Granularity and versioning
Granularity and versioning of datasets are both important in the social sciences. Social science studies may be single datasets or aggregations. For instance, a longitudinal study may include several discrete datasets, one for each wave of data collection. ICPSR provides data citations at the study level but other data providers are citing at the dataset level.
There is also a need in the social sciences to cite deeper into the dataset. Articles often include and it is important to understand exactly which data are behind those tables.
Data in the social sciences are sometimes updated, so there is a need for versioning to indicate corrections or the addition of new data.
Types of data
In general, ICPSR and its sister archives around the world hold mostly quantitative data, both micro-data and macro-data, but qualitative data are increasingly being generated and archived. We are also seeing that the boundaries between social sciences and other disciplines are blurring. Social science and environmental data are being used together to yield new findings. Survey data are being supplemented by biomarkers and other biomedical information and are being merged with administrative records to provide richer information about respondents. In general, there is a trend towards greater complexity because funders are supporting innovative collections that are multi-faceted, rich, and comprehensive. Social media data and video and audio data are also being used.
Disclosure risk in data
Preserving privacy and confidentiality in research data is a key norm in the social sciences. Survey respondents are promised at the time of data collection that their identities will not be disclosed, and the future of science depends on this ethic.
Providing access to archived confidential data must be done in the context of legal agreements between the user and the distributor. New mechanisms for analyzing restricted data online are coming into existence—for example, we are seeing virtual enclaves and synthetic datasets.
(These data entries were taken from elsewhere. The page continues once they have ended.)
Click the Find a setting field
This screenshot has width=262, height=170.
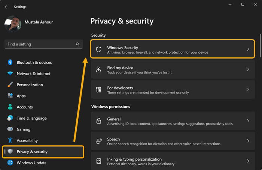point(44,44)
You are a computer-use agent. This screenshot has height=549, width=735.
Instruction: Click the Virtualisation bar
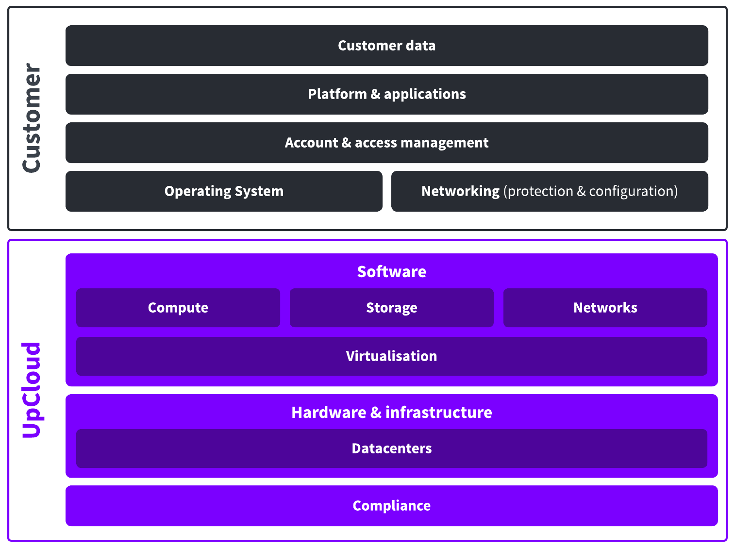[x=392, y=356]
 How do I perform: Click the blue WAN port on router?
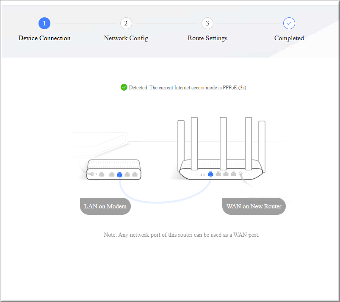210,174
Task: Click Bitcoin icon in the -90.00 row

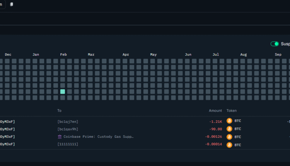Action: [x=229, y=129]
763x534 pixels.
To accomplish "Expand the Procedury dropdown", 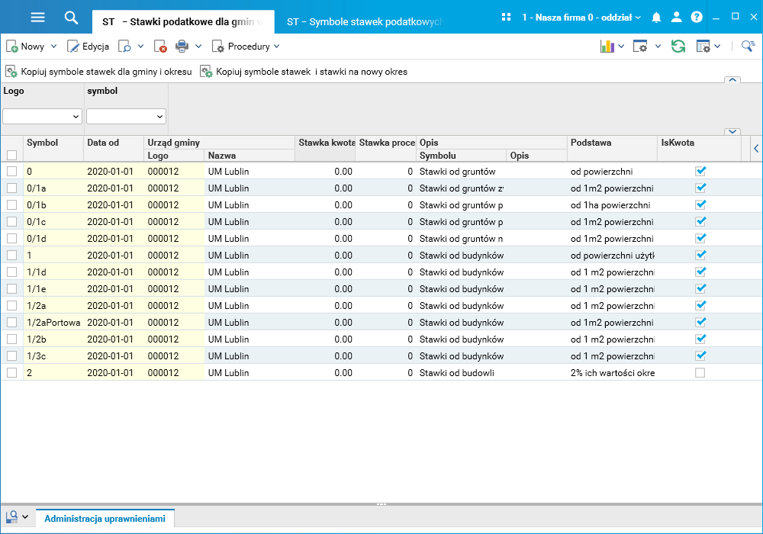I will 276,47.
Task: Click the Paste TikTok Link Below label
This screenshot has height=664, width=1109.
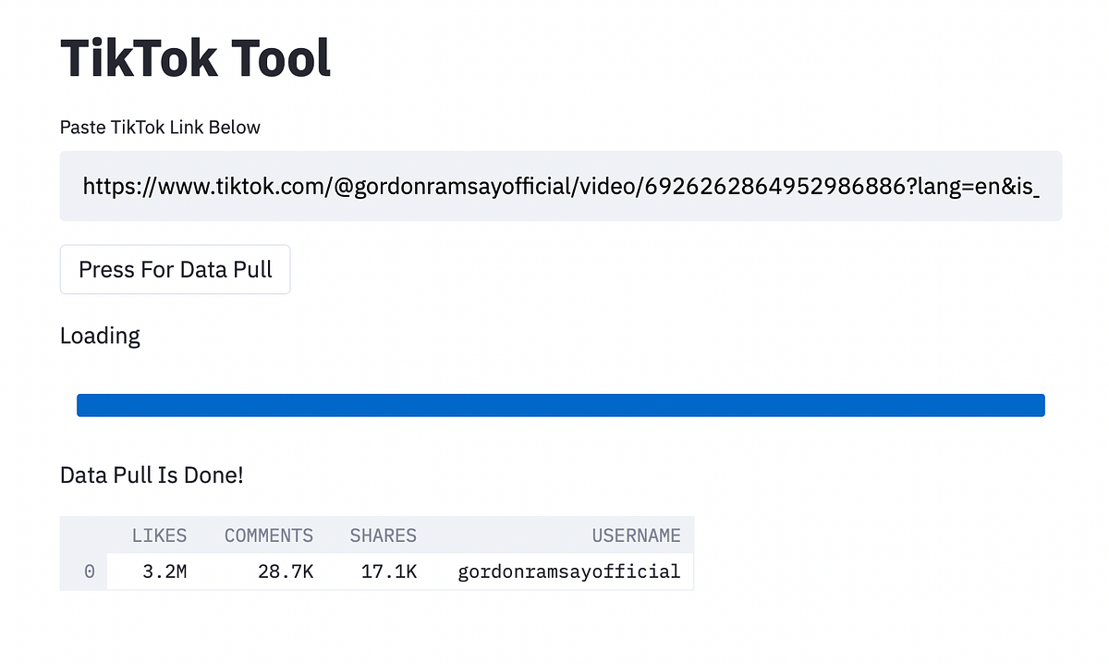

There are online analysis systems that enable the user to analyze restricted-use data with appropriate disclosure risk protections, such as suppressing small cell sizes.
It is often the case that a public-use version of a dataset may coexist with a restricted-use version that has more information on it—more variables, and possibly more information about geography. These versions need to be distinguished. This has implications for data citation.
Replication is, of course, important for science in general. Most claims in the social science literature cannot be replicated given the amount of information that is provided in publications. The community has been working to remedy this situation. ICPSR has a publication-related archive, a small subset of its holdings that is intended to be a repository for all the data, scripts, code, and other materials needed to reproduce findings in a particular publication.